# [PROMPT]
Copy the records from the start through the line with "(x=97, y=37)", swapping "screenshot" for "screen image" and leaving everything else as it is.

Dataset entries:
## begin

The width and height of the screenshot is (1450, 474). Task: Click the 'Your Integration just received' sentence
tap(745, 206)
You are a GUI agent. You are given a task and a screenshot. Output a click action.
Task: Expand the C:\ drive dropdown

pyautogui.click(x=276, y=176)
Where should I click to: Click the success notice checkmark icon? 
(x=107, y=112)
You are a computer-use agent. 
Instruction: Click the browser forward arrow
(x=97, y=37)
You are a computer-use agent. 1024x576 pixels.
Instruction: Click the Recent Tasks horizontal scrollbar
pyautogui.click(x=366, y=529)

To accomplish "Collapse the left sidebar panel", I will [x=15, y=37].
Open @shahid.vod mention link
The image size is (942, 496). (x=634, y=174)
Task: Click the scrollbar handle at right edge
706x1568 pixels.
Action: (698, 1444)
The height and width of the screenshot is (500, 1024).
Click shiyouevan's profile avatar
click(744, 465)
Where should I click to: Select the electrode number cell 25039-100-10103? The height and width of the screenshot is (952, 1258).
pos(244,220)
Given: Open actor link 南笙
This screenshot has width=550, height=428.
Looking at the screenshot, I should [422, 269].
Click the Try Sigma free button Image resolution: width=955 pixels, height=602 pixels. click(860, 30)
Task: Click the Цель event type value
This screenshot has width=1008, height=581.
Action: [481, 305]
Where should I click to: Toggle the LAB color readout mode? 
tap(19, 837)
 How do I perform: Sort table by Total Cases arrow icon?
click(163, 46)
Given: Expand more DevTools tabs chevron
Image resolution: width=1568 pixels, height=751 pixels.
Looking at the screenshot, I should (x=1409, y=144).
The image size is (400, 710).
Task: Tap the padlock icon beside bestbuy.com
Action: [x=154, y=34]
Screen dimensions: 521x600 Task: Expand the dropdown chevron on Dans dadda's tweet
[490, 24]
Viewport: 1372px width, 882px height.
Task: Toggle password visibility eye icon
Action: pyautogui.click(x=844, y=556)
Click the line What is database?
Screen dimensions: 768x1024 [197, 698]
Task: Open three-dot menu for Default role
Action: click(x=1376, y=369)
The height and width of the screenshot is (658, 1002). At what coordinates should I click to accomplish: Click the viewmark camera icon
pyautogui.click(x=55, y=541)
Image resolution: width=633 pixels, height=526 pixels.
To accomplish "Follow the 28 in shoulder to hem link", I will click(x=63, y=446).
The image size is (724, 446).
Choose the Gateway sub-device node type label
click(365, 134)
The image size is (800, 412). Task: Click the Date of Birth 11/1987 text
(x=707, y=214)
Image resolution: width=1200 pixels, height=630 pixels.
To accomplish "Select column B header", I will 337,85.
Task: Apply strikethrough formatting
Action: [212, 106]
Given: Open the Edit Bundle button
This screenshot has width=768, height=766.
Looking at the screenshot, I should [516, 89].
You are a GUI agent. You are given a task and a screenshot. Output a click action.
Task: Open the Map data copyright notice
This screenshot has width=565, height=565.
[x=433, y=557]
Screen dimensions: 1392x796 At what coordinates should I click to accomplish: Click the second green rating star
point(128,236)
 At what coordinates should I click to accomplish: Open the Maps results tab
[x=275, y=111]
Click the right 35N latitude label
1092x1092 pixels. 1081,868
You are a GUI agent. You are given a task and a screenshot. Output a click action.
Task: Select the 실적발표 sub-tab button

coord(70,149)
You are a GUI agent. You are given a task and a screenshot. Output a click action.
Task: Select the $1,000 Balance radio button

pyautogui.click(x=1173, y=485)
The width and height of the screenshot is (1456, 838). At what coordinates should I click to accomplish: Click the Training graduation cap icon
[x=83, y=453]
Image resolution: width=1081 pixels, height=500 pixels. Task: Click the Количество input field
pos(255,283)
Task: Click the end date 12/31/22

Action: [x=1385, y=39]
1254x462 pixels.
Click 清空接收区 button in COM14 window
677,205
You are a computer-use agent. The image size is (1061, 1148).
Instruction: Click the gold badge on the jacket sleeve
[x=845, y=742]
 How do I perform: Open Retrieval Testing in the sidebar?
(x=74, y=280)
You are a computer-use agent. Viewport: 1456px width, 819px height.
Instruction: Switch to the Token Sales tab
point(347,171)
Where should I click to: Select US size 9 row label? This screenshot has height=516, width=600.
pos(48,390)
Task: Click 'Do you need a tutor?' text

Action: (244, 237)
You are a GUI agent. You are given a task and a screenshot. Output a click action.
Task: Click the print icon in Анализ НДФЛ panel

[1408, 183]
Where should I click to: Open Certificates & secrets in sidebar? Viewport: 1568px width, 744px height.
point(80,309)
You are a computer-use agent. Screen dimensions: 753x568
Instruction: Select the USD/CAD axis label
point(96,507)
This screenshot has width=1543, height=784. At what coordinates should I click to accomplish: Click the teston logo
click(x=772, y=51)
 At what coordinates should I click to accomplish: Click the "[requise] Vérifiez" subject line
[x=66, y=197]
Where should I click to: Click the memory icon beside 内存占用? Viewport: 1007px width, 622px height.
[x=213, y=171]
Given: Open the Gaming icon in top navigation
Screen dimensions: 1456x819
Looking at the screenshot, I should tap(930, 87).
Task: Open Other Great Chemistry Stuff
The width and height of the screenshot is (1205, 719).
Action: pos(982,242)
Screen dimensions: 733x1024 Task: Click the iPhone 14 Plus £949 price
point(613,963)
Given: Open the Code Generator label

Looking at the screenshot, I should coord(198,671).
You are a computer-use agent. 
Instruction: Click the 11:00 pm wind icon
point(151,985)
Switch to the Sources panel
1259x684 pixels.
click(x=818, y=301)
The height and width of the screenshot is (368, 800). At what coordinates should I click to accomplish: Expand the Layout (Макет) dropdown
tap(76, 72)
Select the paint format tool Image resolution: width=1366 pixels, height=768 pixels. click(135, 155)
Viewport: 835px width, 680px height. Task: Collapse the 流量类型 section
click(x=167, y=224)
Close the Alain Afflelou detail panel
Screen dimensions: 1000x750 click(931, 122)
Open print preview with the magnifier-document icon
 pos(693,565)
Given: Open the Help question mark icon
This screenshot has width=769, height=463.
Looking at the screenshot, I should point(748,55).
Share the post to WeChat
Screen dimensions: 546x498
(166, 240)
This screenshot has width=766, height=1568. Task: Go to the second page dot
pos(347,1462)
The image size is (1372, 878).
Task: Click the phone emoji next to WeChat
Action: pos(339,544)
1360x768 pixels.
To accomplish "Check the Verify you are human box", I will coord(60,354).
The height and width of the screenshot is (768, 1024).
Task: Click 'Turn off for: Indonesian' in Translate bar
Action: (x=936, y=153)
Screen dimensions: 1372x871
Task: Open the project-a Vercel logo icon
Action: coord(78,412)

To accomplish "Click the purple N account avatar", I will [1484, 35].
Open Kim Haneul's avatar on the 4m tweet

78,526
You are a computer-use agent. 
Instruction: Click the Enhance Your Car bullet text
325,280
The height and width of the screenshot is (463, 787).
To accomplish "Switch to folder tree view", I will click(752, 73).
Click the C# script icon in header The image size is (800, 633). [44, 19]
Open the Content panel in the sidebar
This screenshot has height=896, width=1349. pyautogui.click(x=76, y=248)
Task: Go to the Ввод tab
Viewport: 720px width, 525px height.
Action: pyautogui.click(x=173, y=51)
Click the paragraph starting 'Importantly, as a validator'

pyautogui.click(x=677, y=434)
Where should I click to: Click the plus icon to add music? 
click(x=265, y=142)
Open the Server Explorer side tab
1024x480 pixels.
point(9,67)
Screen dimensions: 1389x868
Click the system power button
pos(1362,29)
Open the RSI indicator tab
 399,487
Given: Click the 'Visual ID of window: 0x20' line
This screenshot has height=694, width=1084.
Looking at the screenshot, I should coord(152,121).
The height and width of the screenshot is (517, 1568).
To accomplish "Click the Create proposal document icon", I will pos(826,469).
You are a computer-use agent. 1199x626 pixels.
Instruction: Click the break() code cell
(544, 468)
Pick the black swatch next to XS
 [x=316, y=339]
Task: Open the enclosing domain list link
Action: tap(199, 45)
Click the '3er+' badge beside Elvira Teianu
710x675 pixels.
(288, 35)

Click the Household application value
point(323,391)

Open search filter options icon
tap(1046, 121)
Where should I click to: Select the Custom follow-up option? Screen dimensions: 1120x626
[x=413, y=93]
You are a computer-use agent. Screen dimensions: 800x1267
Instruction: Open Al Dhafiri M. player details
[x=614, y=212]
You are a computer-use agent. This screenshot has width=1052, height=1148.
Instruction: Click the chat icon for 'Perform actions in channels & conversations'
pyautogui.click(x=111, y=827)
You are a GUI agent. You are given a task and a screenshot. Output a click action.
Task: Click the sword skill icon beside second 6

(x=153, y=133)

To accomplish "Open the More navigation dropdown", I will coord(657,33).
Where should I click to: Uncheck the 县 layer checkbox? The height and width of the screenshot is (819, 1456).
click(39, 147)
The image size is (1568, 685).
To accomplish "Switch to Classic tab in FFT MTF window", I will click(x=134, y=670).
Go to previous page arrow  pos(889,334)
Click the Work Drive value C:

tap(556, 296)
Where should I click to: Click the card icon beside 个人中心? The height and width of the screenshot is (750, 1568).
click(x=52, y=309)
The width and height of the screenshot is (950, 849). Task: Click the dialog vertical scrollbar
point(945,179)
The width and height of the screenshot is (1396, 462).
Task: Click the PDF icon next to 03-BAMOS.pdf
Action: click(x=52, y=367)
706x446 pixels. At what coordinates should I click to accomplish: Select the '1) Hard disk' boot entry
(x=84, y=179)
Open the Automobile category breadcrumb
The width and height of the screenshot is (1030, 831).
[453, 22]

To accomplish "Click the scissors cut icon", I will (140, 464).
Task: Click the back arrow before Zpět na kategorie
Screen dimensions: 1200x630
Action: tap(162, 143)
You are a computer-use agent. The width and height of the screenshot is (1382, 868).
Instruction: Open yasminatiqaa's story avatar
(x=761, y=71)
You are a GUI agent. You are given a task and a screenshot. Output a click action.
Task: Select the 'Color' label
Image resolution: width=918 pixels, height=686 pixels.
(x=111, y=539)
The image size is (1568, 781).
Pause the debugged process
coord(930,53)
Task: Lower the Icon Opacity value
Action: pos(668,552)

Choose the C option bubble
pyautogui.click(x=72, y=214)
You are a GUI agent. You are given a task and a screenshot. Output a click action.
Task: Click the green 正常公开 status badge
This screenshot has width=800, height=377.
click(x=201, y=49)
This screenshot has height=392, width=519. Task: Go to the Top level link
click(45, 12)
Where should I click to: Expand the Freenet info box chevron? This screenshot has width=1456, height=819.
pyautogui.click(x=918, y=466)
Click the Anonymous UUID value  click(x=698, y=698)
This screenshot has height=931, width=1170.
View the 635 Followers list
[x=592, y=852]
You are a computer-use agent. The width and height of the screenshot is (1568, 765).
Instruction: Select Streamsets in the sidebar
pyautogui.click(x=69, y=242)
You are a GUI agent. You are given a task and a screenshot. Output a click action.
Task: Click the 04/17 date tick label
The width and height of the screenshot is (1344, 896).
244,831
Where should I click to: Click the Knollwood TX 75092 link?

## end

# [THE OUTPUT]
The width and height of the screen image is (1450, 474). Task: Click the 'Your Integration just received' sentence
tap(745, 206)
You are a GUI agent. You are given a task and a screen image. Output a click action.
Task: Expand the C:\ drive dropdown

pyautogui.click(x=276, y=176)
Where should I click to: Click the success notice checkmark icon? 
(x=107, y=112)
You are a computer-use agent. 
Instruction: Click the browser forward arrow
(x=97, y=37)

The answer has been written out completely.